**TRY IT**.
Some lines in the entries contain the word "screenshot". Copy all of them.

**EXERCISE INPUT**.
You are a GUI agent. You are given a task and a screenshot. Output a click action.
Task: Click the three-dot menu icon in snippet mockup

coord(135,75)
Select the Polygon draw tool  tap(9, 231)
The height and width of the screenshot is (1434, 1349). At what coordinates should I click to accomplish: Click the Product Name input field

**EXERCISE ANSWER**.
You are a GUI agent. You are given a task and a screenshot. Output a click action.
The height and width of the screenshot is (1434, 1349). At what coordinates should I click to accomplish: Click the Product Name input field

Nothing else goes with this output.